Association between heat shock protein 70 gene polymorphisms and clinical outcomes in intensive care unit patients with sepsis.

OBJECTIVE: The objective of the following study is to evaluate the associations between single nucleotide polymorphisms (SNPs) in the Heat Shock Protein 70 (HSP70) gene, gene expression of interleukin-6 (IL-6) and tumor necrosis factor-alpha (TNF-α) and medical intensive care unit (MICU) stay and organ failure in sepsis.
MATERIALS AND METHODS: MICU patients with sepsis were genotyped for rs1061581, rs2227956, rs1008438 and rs1043618 polymorphisms in HSP70 gene using polymerase chain reaction (PCR)-restriction fragment length polymorphism analysis or allele-specific PCR. Messenger ribonucleic acid (mRNA) expression of IL-6 and TNF-α were quantitated in peripheral blood lymphocytes. Outcomes were recorded.
RESULTS: 108 patients (48 male) aged 40.7 ± 16.0 (mean ± standard deviation) years included H1N1 infection (36), scrub typhus (29) and urosepsis (12). Seventy-one (65.7%) had dysfunction of three or more organ systems, 66 patients (61.1%) were treated by mechanical ventilation, 21 (19.4%) needed dialysis. ICU stay was 9.3 ± 7.3 days.
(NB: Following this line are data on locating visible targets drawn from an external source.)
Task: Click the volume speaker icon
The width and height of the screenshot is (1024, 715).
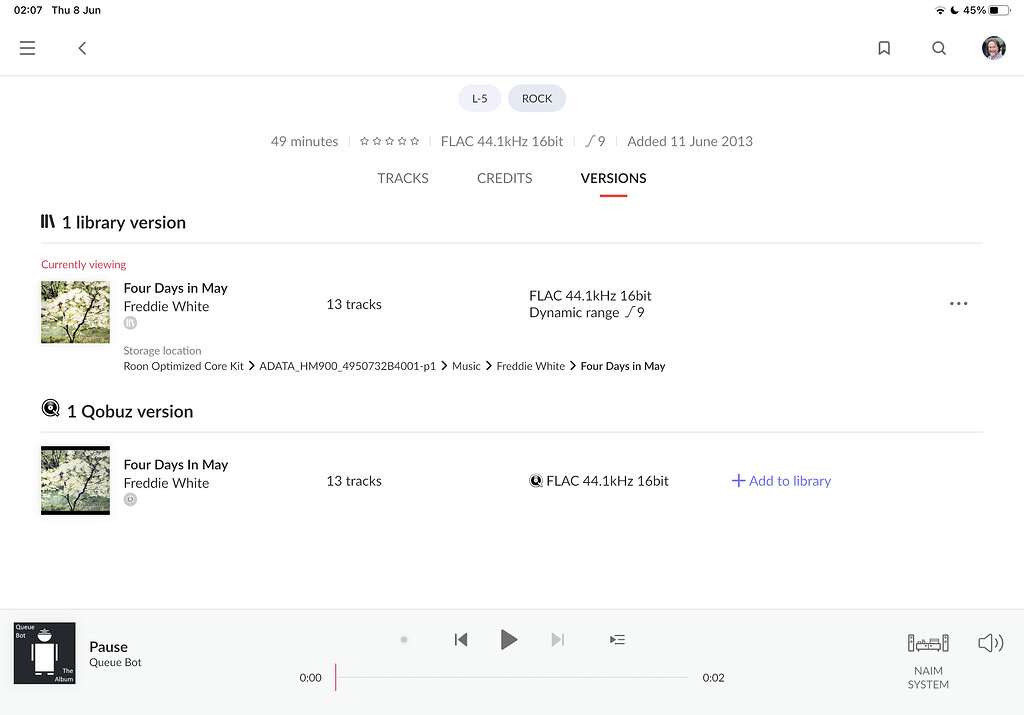Action: pos(990,643)
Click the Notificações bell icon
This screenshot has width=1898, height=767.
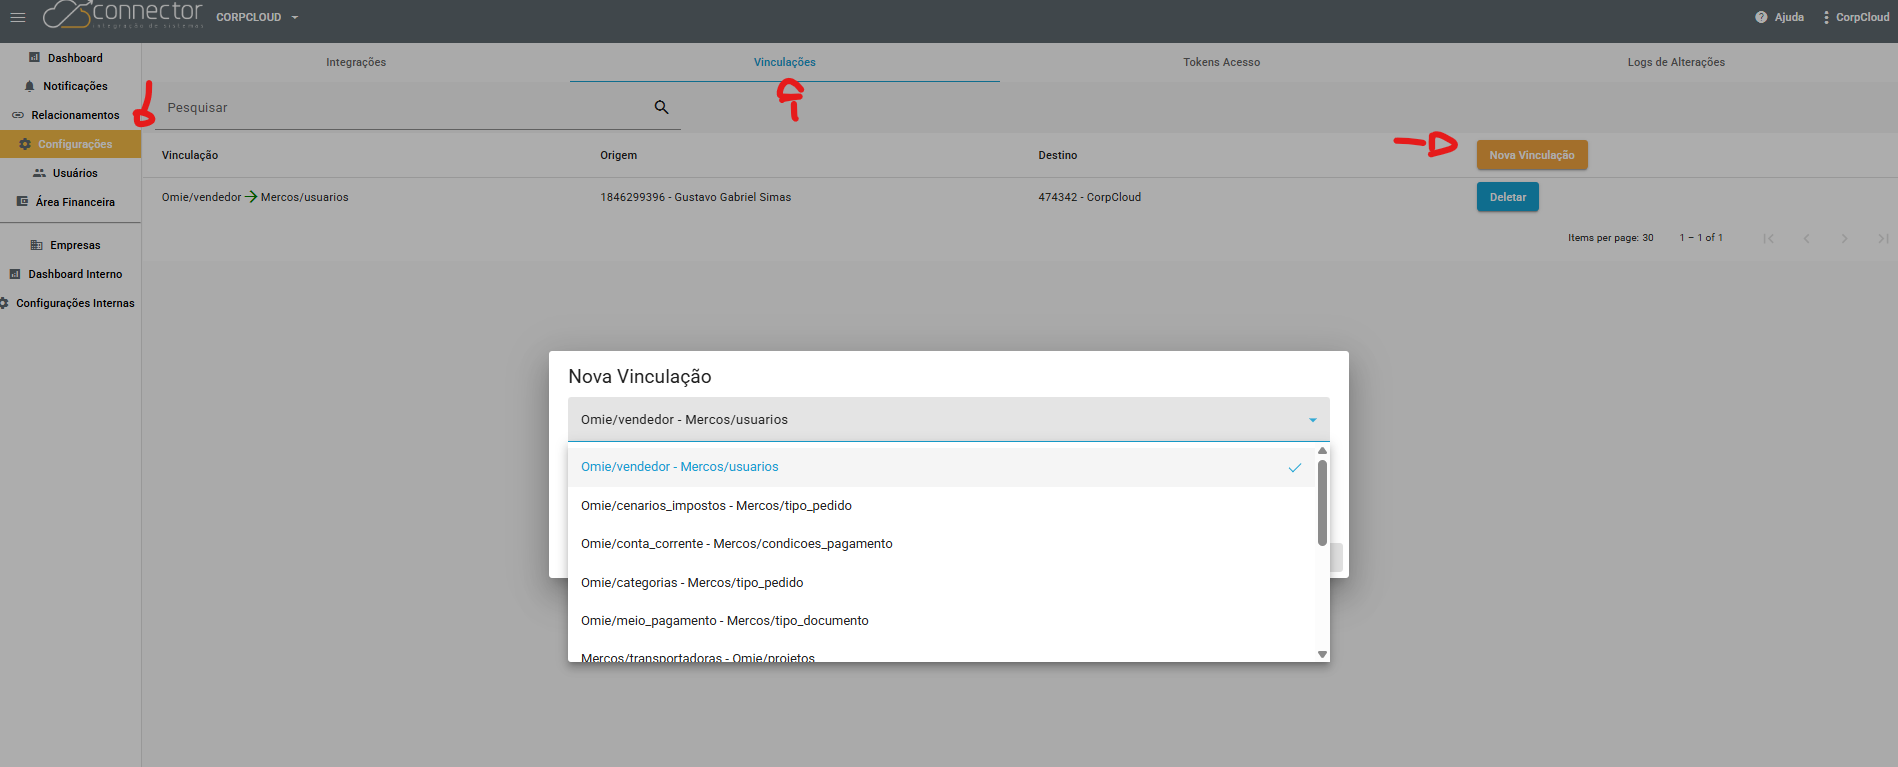(x=30, y=86)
Mortality was 38.9%. One or more SNPs were noted in 101/108 (93.5%) and organ failure was noted in only 1/7 patients without a single SNP. The A allelotypes of rs1061581 and rs1008438 were associated with hematological dysfunction (P = 0.03 and 0.07) and longer ICU stay (P = 0.05 and 0.04), whereas IL-6 and TNF-α mRNA levels were associated with central nervous system dysfunction.
CONCLUSIONS: HSP70 genotypes may determine some adverse outcomes in patients with sepsis.

Introduction

Sepsis, a syndrome characterized by a dysregulated systemic inflammatory response (SIRS) to an infection anywhere in the body, results in an initial outpouring of cytokines and chemokines leading to T cell exhaustion.[1] In SIRS, the ability of the host immune response to regulate itself is impaired leading to an imbalance between pro-inflammatory and anti-inflammatory cytokines. Individuals vary widely in their response to stimuli that elicit inflammation. Most such stimuli are microbial in nature and in recent years, there has been a focus on genetic factors that may determine this variability in response and therefore predispose to sepsis.[2]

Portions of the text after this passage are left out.